Lessons from Pope Francis: Following God’s Own Example
In doing so, we follow God’s own example for us. In our Catholic faith, we have a series of readings for each day of the year, Sundays and also during the week. Today, we heard from the Gospel of St. John what many Christians consider to be the most beloved verse in the whole Bible, that “God so loved the world that He gave his only-begotten Son, so that everyone who believes in Him might not perish but might have eternal life.”
This is the revelation of who God is. God is a generous God. He gives us His all. God giving us His all, giving us even His own Son – that sets the pattern of self-sacrificing love, making an oblation of oneself.
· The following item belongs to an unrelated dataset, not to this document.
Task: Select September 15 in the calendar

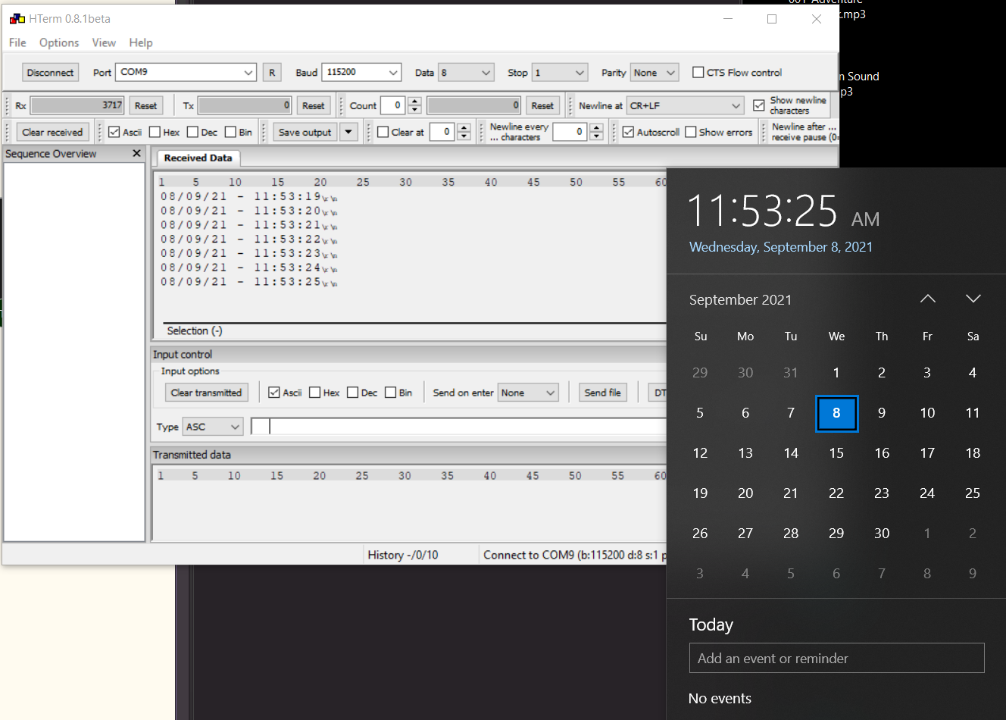Action: (x=836, y=453)
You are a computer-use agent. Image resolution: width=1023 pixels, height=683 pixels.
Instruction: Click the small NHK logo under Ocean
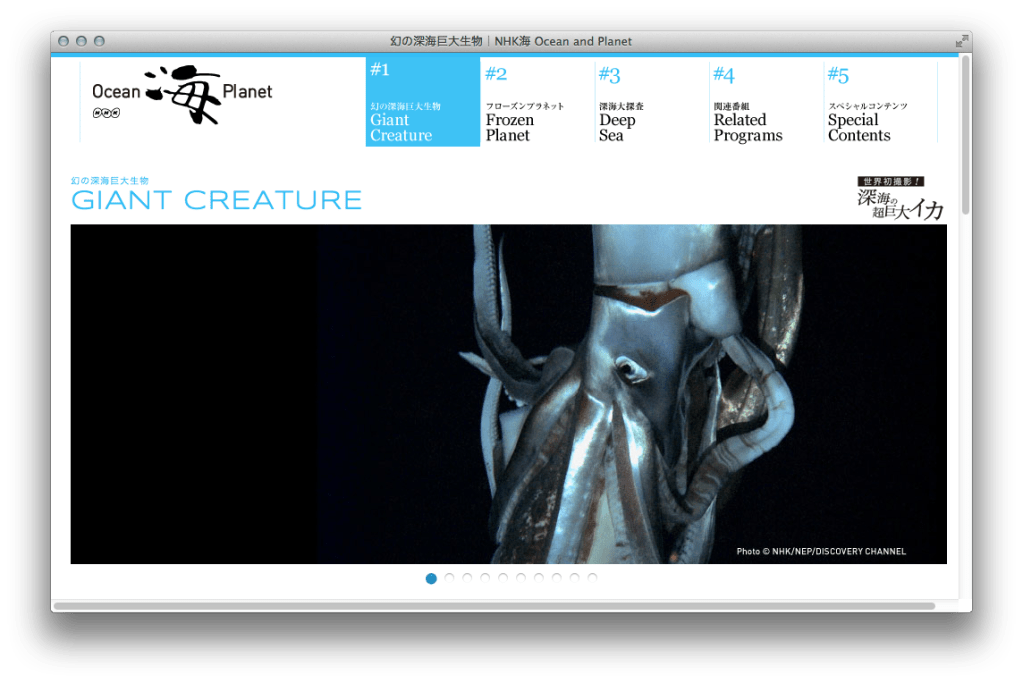(105, 113)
That self-sacrificial love is the truth of what God created us for because loving in this way, we can know the truth about ourselves and we can know how to live in a way that leads to communion.
Communion means that I do not look to the other for what I can get out of that person, or as someone to dominate, or someone to take advantage of, or to beat into submission. Rather, I make a gift of myself, a gift of love, to the other, so we can understand the truth and be brought into the light. As this passage from the Bible that we just heard – from the Gospel of St. John – as it tells us, “…whoever lives the truth comes into the light.” It begins with that human encounter.
Conclusion
I am so grateful to the San Francisco Interfaith Council, which models this kind of love and communion. There is certainly no more appropriate place to model this than here in San Francisco, which has always been a melting pot of people from different cultures, different nationalities, different religions, different value systems, different socioeconomic backgrounds. It is very appropriate that we can model this here.
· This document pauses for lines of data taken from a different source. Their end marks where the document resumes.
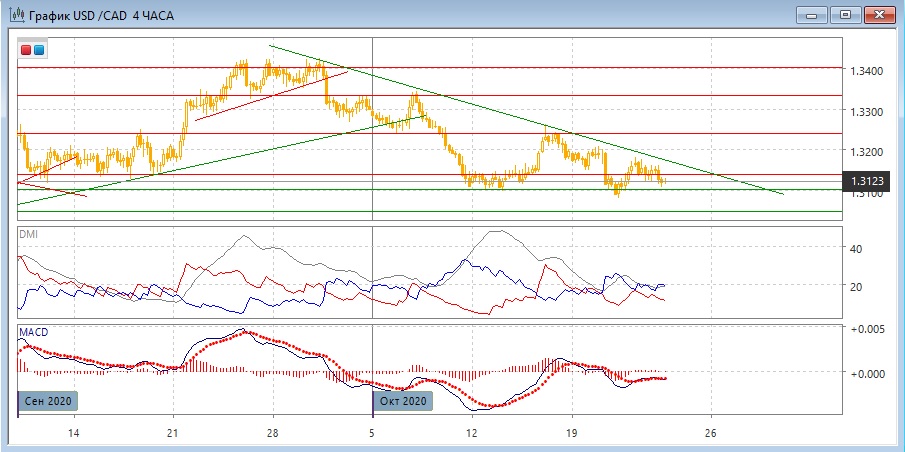905x452 pixels.
Task: Click the window title График USD/CAD 4 ЧАСА
Action: pyautogui.click(x=94, y=15)
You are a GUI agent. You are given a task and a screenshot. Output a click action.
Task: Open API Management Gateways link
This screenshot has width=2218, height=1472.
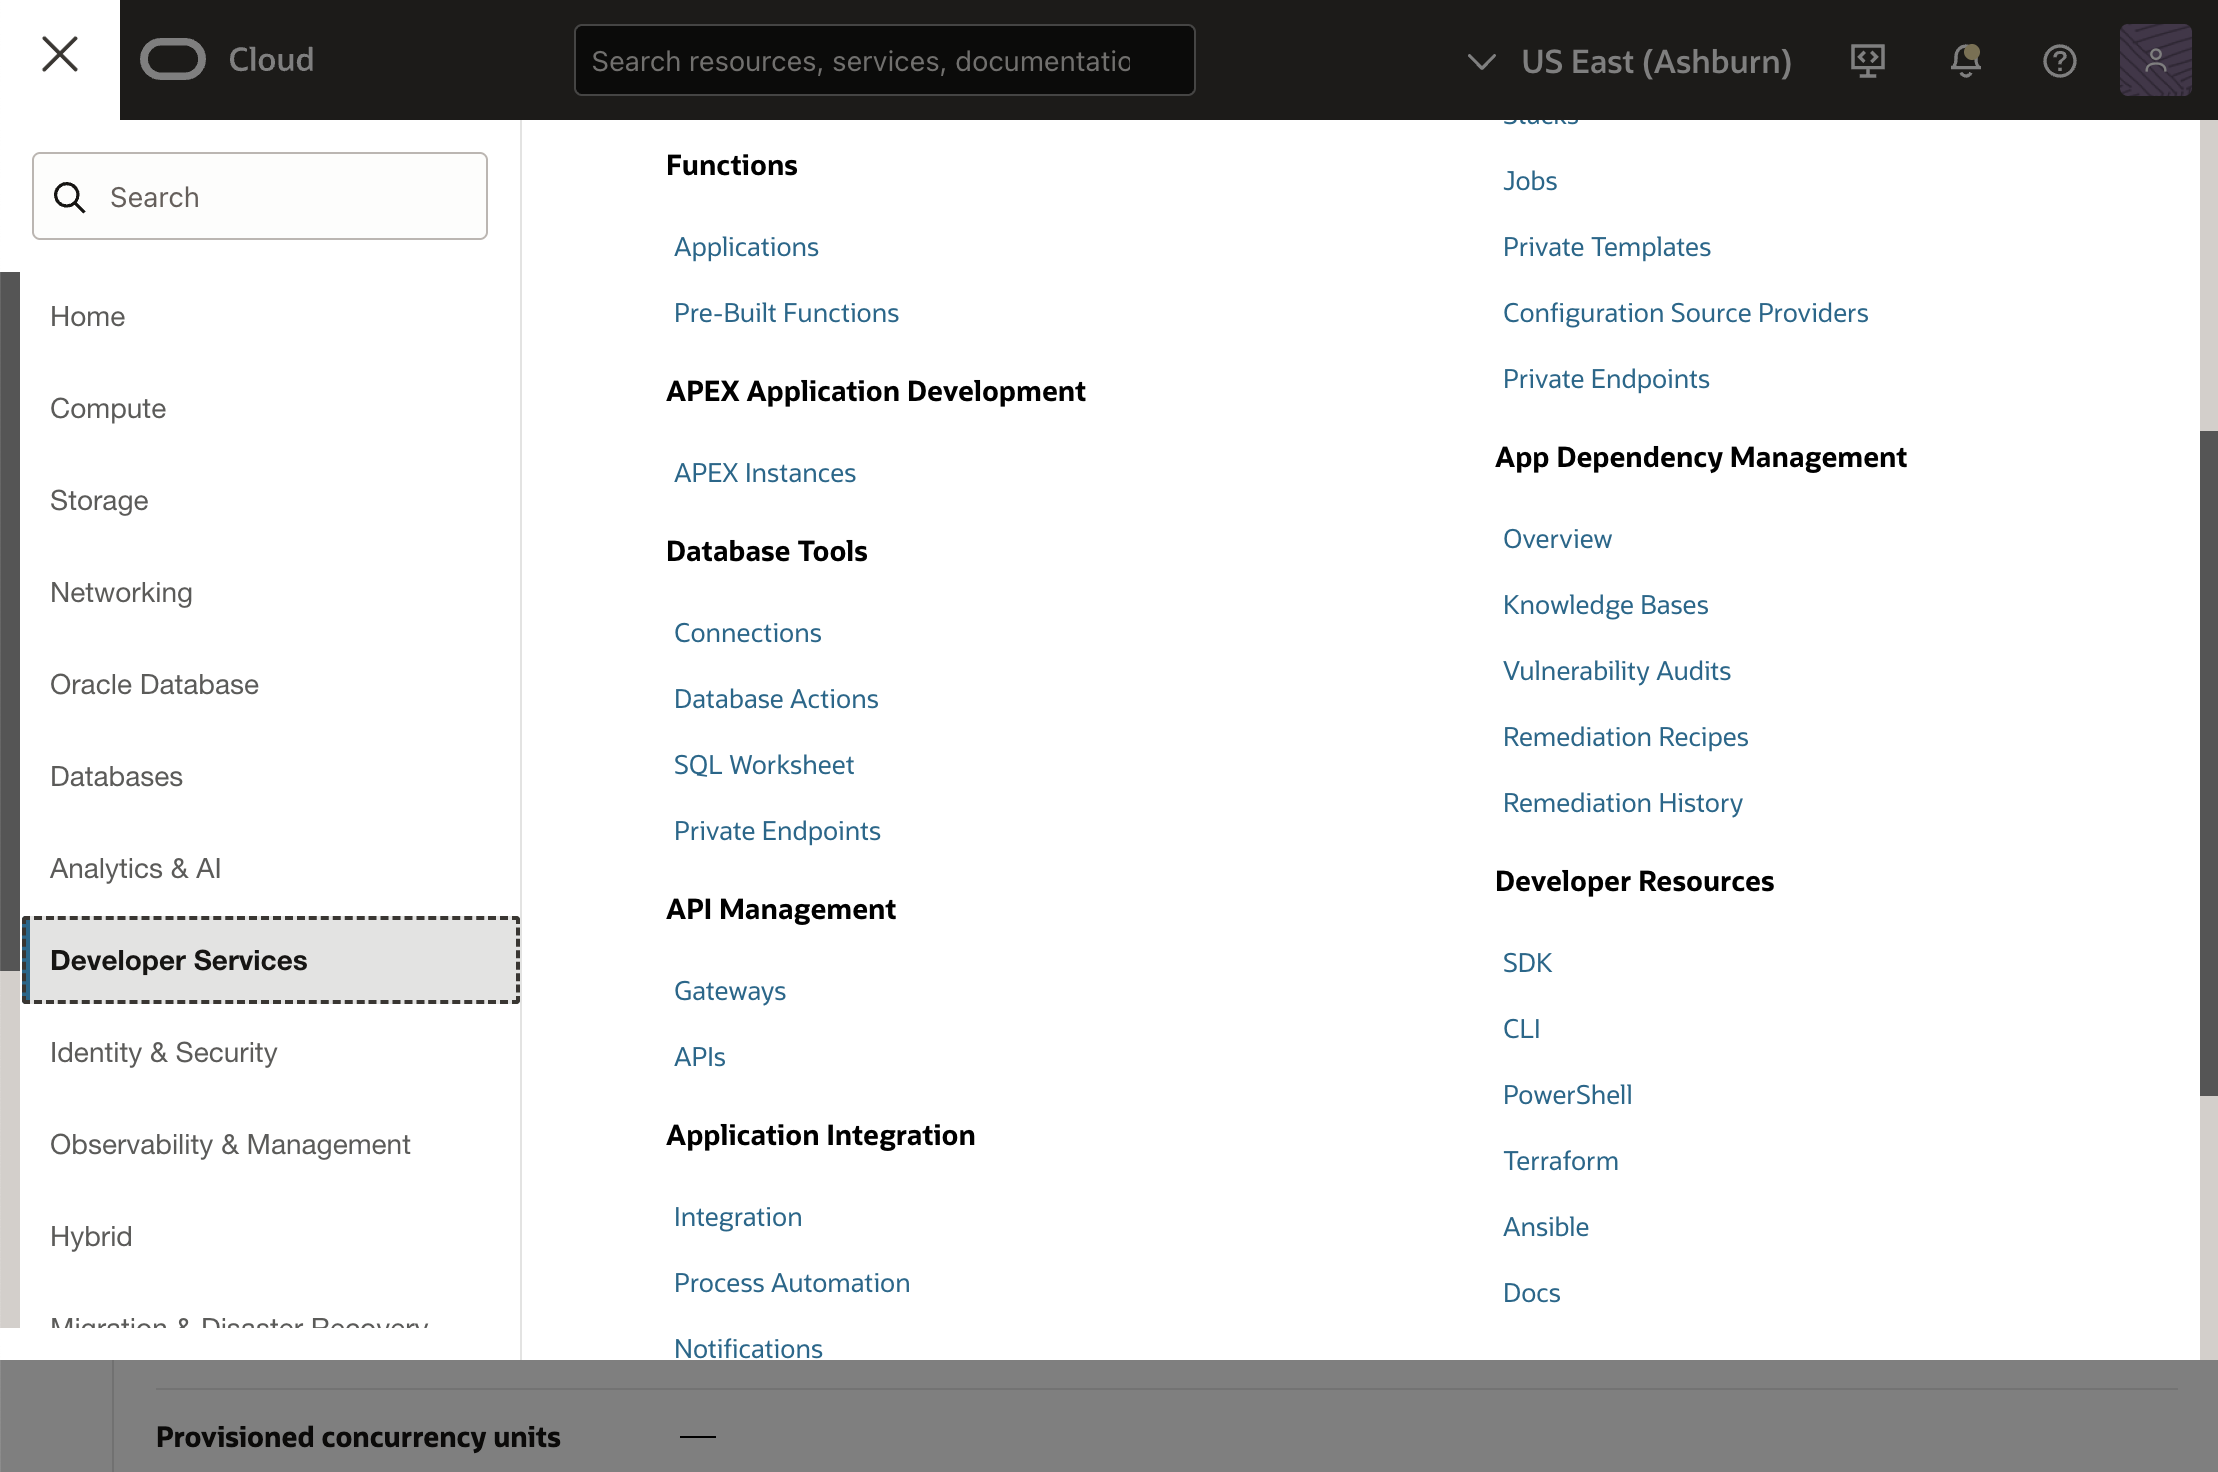(729, 991)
This is what the San Francisco Interfaith Council has been about for nearly 40 years now. It began as a group of clergy and lay leaders who came together at the request of the mayor of San Francisco at the time, Art Agnos, to provide additional shelter and meals to the homeless during a very wet and cold December. A number of faith communities came together to do that. This legacy continues on with the Interfaith Cold Weather Shelter Program, sponsored under the auspices of the San Francisco Interfaith Council, and, in so many of the other ways that the leaders of the faith communities come together for the good of our city. I want to thank you all and, in particular, to thank the Executive Director, Michael Pappas, for leading us in this way. You do so much to keep us united and working together, even amid the differences in our beliefs and, sometimes, even our value systems.
There is a deeper level, though, of human communion – that when we cooperate for the good of the other, it brings out the best in us. It makes love possible. This is the lesson I hope we can all learn from Pope Francis. The human encounter that seeks understanding and the way of that self-sacrificial love, this is what leads us in the way of truth, light, in a more humane society. Living this lesson is the greatest honor we can give to his memory.